21/03/2026 - 07:20:00 | 2 minutos de leitura

A Comissão de Segurança Pública (CSP) do Senado está com uma pauta decisiva nesta semana de março de 2026. O foco central é a análise de projetos que permitem a gravação e monitoramento de visitas a presos integrantes de organizações criminosas, inclusive em conversas com advogados no parlatório.
A medida faz parte de um esforço legislativo para frear a comunicação entre lideranças detidas e seus subordinados externos, combatendo o chamado "crime organizado de dentro para fora".
Principais Pontos em Discussão
Monitoramento de Advogados: O PL 249/2025 prevê a gravação de encontros entre presos e advogados quando houver suspeita fundamentada de que o profissional está sendo usado como "ponte" para atividades ilícitas.
Projeto Antifacção (PL 5582/25): Aprovado pela Câmara e agora no Senado, permite que juízes autorizem gravações de áudio e vídeo em visitas para presos vinculados a facções, milícias ou grupos paramilitares.
- Regras de Sigilo: Para proteger o exercício legítimo da advocacia, as propostas sugerem um "juiz de garantias" ou de controle, que avaliaria a legalidade da gravação antes de o material ser usado como prova.

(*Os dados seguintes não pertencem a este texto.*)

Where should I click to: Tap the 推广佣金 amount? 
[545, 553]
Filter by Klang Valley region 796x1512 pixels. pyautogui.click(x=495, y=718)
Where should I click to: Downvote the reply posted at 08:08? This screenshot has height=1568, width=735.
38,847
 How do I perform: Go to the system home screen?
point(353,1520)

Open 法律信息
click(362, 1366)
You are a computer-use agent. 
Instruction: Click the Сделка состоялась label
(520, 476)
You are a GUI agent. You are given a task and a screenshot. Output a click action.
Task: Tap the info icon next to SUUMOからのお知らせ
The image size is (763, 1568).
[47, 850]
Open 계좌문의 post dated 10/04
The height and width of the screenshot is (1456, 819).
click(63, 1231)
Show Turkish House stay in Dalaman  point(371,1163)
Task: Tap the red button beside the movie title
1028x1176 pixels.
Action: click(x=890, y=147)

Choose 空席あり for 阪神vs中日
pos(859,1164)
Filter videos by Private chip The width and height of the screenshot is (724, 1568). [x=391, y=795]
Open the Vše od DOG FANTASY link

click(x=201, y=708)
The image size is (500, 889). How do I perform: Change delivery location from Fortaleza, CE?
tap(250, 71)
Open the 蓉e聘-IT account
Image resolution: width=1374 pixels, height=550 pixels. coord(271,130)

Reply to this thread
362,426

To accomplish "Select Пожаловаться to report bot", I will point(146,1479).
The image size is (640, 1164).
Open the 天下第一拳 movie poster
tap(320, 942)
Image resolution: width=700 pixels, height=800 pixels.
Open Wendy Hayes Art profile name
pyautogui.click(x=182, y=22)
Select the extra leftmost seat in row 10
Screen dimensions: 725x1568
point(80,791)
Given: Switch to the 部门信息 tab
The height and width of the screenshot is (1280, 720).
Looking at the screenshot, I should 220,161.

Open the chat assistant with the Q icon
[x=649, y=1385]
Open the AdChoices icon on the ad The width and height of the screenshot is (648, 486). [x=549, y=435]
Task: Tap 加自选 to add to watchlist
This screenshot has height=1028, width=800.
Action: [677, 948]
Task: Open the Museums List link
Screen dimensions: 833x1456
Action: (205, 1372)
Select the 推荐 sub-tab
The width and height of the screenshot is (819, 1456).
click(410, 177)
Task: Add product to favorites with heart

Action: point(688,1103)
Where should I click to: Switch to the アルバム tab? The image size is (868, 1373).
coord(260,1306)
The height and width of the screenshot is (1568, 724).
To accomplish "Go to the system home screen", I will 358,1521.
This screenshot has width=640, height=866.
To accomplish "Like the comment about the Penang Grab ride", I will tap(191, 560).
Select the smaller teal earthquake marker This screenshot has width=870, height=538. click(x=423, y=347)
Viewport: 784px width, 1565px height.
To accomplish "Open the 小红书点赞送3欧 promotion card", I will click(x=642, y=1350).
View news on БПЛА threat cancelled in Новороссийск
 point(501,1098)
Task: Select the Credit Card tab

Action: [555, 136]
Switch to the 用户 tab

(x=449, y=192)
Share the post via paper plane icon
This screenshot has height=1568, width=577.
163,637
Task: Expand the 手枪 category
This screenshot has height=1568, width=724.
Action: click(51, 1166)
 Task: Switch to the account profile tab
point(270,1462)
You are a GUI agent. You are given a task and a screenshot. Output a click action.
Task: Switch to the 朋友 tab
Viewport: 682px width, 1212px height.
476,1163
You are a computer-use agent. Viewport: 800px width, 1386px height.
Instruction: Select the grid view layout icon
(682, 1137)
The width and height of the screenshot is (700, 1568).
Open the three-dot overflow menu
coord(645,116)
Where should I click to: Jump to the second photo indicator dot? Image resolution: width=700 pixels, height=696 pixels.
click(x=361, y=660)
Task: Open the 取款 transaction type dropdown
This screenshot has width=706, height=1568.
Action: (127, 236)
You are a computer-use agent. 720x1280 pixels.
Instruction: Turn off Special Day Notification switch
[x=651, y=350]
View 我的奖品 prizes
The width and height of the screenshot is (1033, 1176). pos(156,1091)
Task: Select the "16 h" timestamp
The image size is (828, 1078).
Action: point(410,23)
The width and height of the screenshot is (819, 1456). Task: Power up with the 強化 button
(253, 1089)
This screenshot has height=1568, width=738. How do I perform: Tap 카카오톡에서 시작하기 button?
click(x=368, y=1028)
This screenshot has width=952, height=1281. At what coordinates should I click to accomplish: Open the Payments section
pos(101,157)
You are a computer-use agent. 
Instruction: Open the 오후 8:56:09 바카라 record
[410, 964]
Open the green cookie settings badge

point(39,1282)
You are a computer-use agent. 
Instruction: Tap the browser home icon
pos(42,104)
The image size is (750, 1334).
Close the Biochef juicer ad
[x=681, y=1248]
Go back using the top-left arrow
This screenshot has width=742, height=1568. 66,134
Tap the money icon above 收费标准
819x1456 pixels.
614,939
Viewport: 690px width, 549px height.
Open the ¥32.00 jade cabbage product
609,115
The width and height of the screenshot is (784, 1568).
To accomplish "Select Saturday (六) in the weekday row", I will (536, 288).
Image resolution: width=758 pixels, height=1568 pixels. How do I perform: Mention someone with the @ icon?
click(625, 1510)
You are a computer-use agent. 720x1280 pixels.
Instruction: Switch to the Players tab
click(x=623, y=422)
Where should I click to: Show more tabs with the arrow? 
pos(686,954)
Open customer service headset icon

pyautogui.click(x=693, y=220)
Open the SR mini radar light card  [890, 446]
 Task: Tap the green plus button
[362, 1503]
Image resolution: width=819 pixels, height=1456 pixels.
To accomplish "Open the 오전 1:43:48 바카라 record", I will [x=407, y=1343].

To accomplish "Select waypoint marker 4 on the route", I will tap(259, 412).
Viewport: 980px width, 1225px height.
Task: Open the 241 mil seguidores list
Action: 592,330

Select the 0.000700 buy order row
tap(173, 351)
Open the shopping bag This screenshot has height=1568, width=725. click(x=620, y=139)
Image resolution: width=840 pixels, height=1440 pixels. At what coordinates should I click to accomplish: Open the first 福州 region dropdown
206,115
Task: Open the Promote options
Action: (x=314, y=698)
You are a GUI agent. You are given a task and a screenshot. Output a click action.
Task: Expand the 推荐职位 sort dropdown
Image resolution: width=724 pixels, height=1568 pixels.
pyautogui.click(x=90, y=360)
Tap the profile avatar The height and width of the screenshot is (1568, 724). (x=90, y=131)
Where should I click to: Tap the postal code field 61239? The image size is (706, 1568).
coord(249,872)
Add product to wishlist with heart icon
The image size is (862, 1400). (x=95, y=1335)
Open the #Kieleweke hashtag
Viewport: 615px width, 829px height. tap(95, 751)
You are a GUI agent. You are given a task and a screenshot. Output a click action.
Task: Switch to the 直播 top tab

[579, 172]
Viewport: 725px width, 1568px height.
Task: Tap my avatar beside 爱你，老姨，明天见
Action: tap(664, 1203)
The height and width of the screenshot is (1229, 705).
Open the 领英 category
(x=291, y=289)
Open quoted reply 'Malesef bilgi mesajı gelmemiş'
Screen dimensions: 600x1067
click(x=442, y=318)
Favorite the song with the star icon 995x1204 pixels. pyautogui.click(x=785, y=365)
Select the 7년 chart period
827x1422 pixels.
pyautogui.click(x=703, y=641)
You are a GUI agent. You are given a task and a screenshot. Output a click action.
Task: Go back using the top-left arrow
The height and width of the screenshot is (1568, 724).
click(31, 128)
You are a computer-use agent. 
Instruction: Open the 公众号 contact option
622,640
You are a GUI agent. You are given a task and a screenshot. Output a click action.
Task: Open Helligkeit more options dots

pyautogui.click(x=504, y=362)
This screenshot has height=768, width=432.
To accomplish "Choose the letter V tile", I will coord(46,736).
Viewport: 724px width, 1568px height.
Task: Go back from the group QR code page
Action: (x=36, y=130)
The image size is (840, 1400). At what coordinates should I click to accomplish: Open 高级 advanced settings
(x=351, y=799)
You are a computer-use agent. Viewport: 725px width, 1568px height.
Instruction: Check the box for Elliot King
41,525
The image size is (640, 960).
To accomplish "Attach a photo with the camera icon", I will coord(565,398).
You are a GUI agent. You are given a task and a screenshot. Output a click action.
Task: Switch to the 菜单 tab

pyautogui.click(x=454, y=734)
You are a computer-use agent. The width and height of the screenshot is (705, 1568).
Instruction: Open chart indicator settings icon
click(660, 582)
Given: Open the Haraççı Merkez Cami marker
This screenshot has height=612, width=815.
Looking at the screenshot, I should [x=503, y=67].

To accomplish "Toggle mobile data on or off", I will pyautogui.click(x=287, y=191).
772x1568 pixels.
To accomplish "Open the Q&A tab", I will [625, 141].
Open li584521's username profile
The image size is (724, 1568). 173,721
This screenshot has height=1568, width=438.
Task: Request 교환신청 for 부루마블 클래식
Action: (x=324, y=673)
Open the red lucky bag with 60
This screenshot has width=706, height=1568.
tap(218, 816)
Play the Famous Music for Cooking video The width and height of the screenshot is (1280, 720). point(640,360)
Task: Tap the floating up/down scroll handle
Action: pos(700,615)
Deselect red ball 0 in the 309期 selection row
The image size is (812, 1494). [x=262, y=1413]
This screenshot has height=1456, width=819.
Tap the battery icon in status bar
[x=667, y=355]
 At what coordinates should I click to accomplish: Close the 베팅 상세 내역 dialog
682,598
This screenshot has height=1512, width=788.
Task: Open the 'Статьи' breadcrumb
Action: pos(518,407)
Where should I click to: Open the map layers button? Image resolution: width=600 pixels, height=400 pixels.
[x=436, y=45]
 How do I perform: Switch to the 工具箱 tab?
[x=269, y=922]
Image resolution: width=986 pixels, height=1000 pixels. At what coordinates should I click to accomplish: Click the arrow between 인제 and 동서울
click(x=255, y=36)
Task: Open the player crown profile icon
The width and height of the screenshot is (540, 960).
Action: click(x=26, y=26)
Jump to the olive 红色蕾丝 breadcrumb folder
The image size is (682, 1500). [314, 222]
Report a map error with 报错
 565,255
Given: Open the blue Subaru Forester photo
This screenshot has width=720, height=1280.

Conflitos Judiciais Recentes
O tema é sensível e já gera embates no Supremo Tribunal Federal (STF) e no Superior Tribunal de Justiça (STJ):
Caso Vorcaro (Março/2026): O STF autorizou recentemente que o empresário Daniel Vorcaro se reunisse com advogados sem gravação, apesar de a Polícia Penal Federal apresentar 32 razões técnicas contra a flexibilização, alegando riscos à segurança do sistema federal.
Decisões no Ceará: Em janeiro de 2026, o STJ manteve a legalidade do monitoramento ambiental em presídios de segurança máxima no Ceará, entendendo que o direito ao sigilo não é absoluto quando há indícios de crimes graves.
A reunião deliberativa da comissão está prevista para a próxima terça-feira (24 de março), onde o parecer da relatoria será votado antes de seguir para o plenário.